To carry out the correction, the correction device cyclically determines a degree of loading V of the activated carbon store 21 according to FIG. 3. In a first step S1, the values for the throttle valve angle α and the speed n are read. In step S2, the corresponding maximum deviation value TImax is then read out from the tank ventilation map.

This is followed by a query in step 3 as to whether the maximum deviation value TImax is greater than a limit value GW. This limit value GW is shown in FIG. 2. Its height is determined experimentally. If the maximum deviation value TImax is below this limit value GW, there is either no influence at all by the tank ventilation system or it is too small. Accordingly, if there is no such influence, the correction device releases a customary lambda adaptation. However, if the limit value GW is exceeded, an influence of the tank ventilation system is possible and it is assumed that lambda deviations are then determined solely by the tank ventilation. Accordingly, every lambda adaptation is blocked.

In step S4, the correction device then determines an averaged control signal R λ from the current and previous output signals of the lambda control device. Then, in step S5, the degree of loading V of the activated carbon filter 21 is calculated from the quotient of the averaged control signal R λ and the maximum deviation value TImax.

Finally, FIG. 4 shows the correction of the current calculation of the injection time TI for the individual cylinders. In step S7, the values for the throttle valve angle α and the speed n are read. In step S8, the basic quantity TIG results from a map.

In step S9, the maximum deviation value TImax is determined from the tank ventilation map as in FIG. 2. In step S10 there is then a correction value TIK for correcting the influence of the tank ventilation from this maximum deviation value TImax multiplied by the loading degree V, which indicates the actual loading of the activated carbon filter 21. Finally, the injection quantity TI, which is injected into the next cylinder, is the product of the basic quantity TIG, the correction value TIK and a further correction value TI λ. This further correction value TI λ results from the usual lambda adaptations and corrections not considered here, the calculation of which is carried out when it was recognized in step S3 from FIG. 3 that there is no influence of the tank ventilation system.

A shut-off valve can be provided in the feed line 22, which is indicated in FIG. 1 by the dashed line. A pressure-controlled and / or thermostat-controlled valve serves as a shut-off valve. The pressure-controlled valve serves to prevent the influence of the tank ventilation at full load and with the engine stopped, i.e. when the intake manifold pressure is close to or equal to the atmospheric pressure. In this case, fuel vapor could otherwise escape into the atmosphere via the intake manifold or the activated carbon storage.

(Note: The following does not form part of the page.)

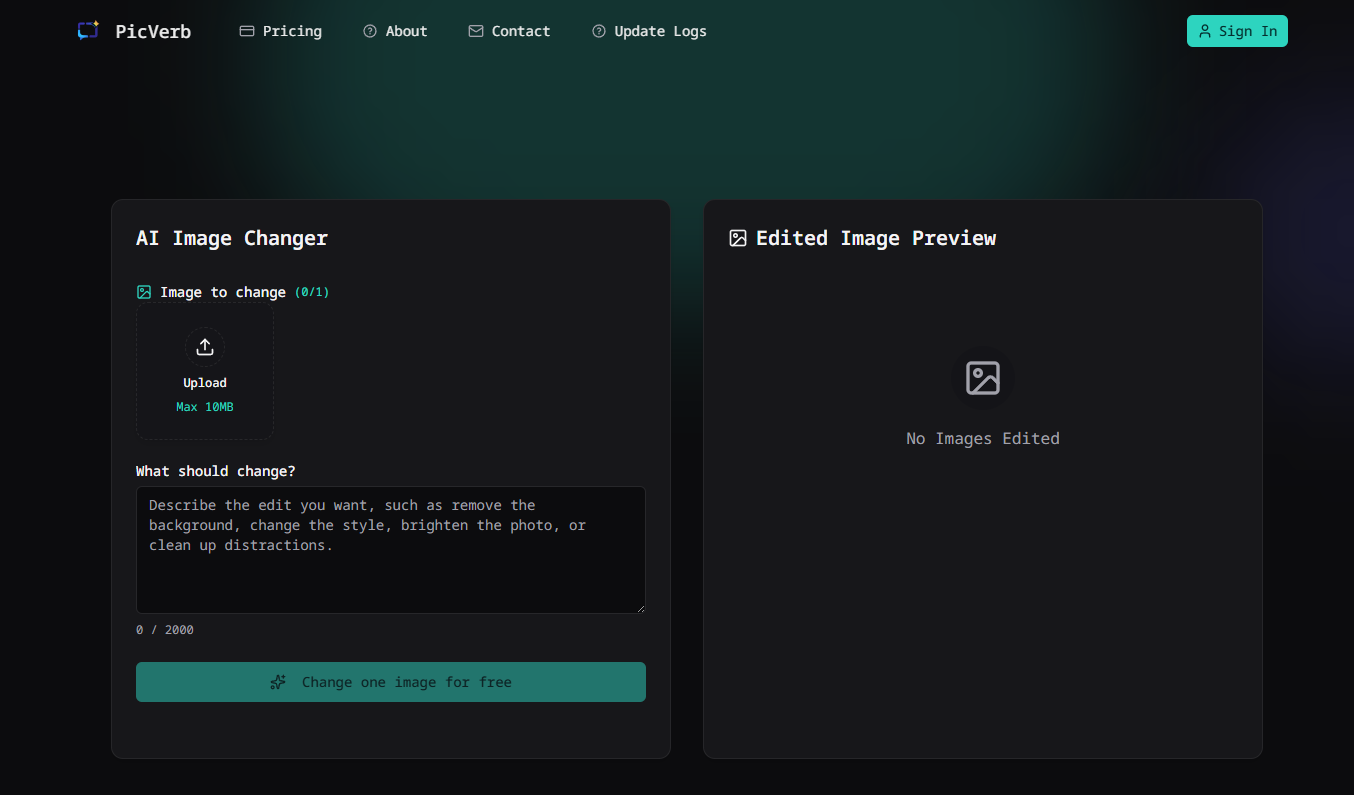Screen dimensions: 1354x795
Task: Click the PicVerb brand name
Action: pyautogui.click(x=153, y=32)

The thermostat-controlled valve serves to prevent the influence of the tank ventilation when the engine is cold or when it is warming up, since in these operating states the mixture should not be influenced.

Claims (5)

1. Fuel injection system for an internal combustion engine (1)
   having a control unit (4) for determining the injection quantity (TI), which control unit (4) determines a basic quantity (TIG) as a function of load and rotational speed (n),
   which control unit (4) contains a correction device with a lambda control device whose averaged control signal (Rλ) represents the deviation of the injection quantity (TI) from the basic quantity (TIG) which, correspondingly corrected, gives the injection quantity (TI),
   having a closed tank ventilation system, which provides intermediate storage of fuel vapours in a reservoir (21) which is connected to an induction line (11) by means of a feed conduit (22),
   and the correction device determines and stores a degree of charge (V) of the reservoir (21) and in subsequent calculations of the injection quantity (TI) takes into account a correction factor which is assessed by means of the degree of charge (V),
   characterised in that a tank ventilation characteristic map is deposited in the correction device, which map contains maximum possible deviation values (TImax) as a function of load and rotational speed (n), which deviation values (TImax) represent the deviation, referred to the basic quantity (TIG) at the particular operating point, caused by the tank ventilation when the reservoir (21) is fully charged with fuel,
   in that when the maximum deviation value (TImax) exceeds a limiting value (GW), the correction device determines and stores the degree of charge (V) of the reservoir by forming a ratio from the control signal (Rλ) determined and the maximum deviation value (TImax) and
   in that in subsequent calculations of the injection quantity (TI), the correction device corrects the latter by using the product of the maximum deviation values (TImax), read anew from the tank ventilation characteristic map, and by using the previously stored degree of charge (V).
2. Fuel injection system according to Claim 1, characterised in that when the maximum deviation value (TImax) is smaller than the limiting value (GW) at corresponding operating conditions, the correction device carries out a lambda adaptation.
3. Fuel injection system according to Claim 1, characterised in that a shut-off valve is provided in the feed conduit (22), which shut-off valve closes the feed conduit (22) above a certain induction pipe pressure.
4. Fuel injection system according to Claim 3, characterised in that the shut-off valve closes below a certain cooling water temperature.
5. Method for correcting the injection quantity (TI) to be supplied to an internal combustion engine (1) in the case of tank ventilation with a closed tank ventilation system, which provides intermediate storage of fuel vapours in a reservoir (21) which is connected to an induction line (11) by means of a feed conduit (22), and in which a λ controller supplies an averaged control signal (Rλ) which represents the deviation of the injection quantity (TI) from a basic quantity (TIG), which is determined by a control unit (4) as a function of load and rotational speed (n), determines and stores a degree of charge (V) of the reservoir (21) by means of a correction device, and in subsequent calculations of the injection quantity (TI), a correction factor is taken into account which is weighted by means of the degree of charge (V),
   characterised in that
   maximum possible deviation values (TImax) are experimentally determined and deposited in a correction device tank ventilation characteristic map as a function of load and rotational speed (n) of the internal combustion engine as the deviation, referred to the basic quantity (TIG), caused by the tank ventilation when the reservoir (21) is fully charged with fuel,
   the current values for load and rotational speed (n) are recorded and from these, the associated maximum deviation value (TImax) is determined from the tank ventilation characteristic map,
   this deviation value (TImax) is compared with a limiting value (GW) and when this limiting value (GW) is exceeded, the correction device calculates and stores a degree of charge (V) by quotient formation from the averaged control signal (Rλ) and the current deviation value (TImax) and in subsequent calculations, the basic quantity (TIG) is corrected by using the product of the maximum deviation value (TImax), read anew from the tank ventilation characteristic map, and the previously stored degree of charge (V).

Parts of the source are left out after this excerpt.